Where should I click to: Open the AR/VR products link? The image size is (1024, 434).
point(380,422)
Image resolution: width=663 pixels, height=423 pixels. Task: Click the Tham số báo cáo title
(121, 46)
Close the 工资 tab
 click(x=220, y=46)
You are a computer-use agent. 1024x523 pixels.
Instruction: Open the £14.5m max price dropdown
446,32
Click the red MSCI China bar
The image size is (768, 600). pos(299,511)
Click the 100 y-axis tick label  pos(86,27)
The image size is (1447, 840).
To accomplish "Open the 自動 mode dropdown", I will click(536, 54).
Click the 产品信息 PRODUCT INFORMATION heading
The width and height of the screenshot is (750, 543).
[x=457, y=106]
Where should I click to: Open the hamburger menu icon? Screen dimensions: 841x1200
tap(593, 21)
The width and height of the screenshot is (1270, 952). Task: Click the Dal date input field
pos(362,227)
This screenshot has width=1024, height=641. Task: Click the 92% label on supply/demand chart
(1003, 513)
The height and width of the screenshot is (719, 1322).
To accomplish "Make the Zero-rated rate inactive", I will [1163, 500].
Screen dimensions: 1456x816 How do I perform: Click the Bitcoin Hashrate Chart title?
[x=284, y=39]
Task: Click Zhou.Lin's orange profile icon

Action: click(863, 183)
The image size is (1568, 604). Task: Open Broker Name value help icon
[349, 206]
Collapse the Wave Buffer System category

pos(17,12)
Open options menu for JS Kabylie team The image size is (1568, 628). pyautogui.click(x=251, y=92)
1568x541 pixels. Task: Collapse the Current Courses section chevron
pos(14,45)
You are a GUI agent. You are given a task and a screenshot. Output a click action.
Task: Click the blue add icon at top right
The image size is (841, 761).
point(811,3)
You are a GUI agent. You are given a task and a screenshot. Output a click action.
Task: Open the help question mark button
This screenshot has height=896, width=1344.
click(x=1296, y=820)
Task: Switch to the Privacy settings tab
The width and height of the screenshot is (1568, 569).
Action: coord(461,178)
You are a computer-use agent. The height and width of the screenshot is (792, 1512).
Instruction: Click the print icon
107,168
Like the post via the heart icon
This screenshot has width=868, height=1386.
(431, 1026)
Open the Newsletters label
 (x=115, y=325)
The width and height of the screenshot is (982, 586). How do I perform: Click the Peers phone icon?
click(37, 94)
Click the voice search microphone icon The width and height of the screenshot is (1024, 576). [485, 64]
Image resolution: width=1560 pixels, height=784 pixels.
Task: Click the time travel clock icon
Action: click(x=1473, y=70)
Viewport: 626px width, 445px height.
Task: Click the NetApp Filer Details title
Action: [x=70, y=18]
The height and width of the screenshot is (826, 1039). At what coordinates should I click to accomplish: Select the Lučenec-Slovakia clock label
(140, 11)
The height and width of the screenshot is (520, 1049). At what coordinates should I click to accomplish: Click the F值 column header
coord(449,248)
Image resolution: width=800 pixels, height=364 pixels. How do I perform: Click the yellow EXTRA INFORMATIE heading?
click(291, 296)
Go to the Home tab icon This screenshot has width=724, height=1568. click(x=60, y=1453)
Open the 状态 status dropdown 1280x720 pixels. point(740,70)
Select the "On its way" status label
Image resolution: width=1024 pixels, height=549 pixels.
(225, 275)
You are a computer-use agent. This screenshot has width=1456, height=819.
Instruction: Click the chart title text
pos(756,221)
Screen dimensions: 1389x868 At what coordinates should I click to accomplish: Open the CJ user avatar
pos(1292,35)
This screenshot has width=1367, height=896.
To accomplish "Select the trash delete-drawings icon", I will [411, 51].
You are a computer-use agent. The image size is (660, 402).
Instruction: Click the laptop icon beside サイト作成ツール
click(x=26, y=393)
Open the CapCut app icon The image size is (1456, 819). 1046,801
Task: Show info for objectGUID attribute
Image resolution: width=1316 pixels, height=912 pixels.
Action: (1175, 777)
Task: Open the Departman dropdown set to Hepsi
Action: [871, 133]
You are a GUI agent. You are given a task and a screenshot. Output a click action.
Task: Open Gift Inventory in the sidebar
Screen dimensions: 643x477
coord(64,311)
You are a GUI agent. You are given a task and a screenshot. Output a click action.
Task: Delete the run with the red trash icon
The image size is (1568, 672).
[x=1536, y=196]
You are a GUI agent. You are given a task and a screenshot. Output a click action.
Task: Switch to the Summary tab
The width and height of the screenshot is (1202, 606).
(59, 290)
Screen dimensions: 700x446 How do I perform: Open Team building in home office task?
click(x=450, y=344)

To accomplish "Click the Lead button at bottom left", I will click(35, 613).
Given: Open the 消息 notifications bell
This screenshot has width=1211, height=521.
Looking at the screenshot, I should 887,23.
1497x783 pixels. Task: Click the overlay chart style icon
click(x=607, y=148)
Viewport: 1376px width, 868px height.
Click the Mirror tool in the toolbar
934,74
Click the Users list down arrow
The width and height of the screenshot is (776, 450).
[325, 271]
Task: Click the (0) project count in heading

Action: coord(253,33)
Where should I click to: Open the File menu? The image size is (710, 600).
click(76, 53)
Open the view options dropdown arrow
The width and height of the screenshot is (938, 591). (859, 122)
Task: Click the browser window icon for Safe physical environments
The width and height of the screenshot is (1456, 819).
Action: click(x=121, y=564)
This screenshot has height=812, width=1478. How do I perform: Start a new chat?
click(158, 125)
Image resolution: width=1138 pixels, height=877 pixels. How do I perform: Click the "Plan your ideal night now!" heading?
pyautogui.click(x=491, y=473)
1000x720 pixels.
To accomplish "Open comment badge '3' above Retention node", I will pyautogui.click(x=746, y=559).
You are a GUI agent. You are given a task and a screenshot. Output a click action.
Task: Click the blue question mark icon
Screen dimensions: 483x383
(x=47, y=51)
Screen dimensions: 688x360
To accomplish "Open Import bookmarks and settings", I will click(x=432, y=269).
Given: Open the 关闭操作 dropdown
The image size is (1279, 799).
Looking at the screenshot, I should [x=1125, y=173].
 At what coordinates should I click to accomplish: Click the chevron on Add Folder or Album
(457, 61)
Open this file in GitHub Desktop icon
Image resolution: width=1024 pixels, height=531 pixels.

■ TASK TO COMPLETE ■
Add 43 to every coordinate in the answers of the entries between the lines holding "Click the 产品信息 PRODUCT INFORMATION heading" and "will [1163, 500].", inclusive, and write all those lines out again with everything else left unchanged.

■ EXERCISE ANSWER ■
Click the 产品信息 PRODUCT INFORMATION heading
The width and height of the screenshot is (750, 543).
[x=500, y=149]
Where should I click to: Open the hamburger menu icon? Screen dimensions: 841x1200
tap(636, 64)
The width and height of the screenshot is (1270, 952). Task: Click the Dal date input field
pos(405,270)
This screenshot has width=1024, height=641. Task: Click the 92% label on supply/demand chart
(1046, 556)
The height and width of the screenshot is (719, 1322).
To accomplish "Make the Zero-rated rate inactive", I will [1206, 543].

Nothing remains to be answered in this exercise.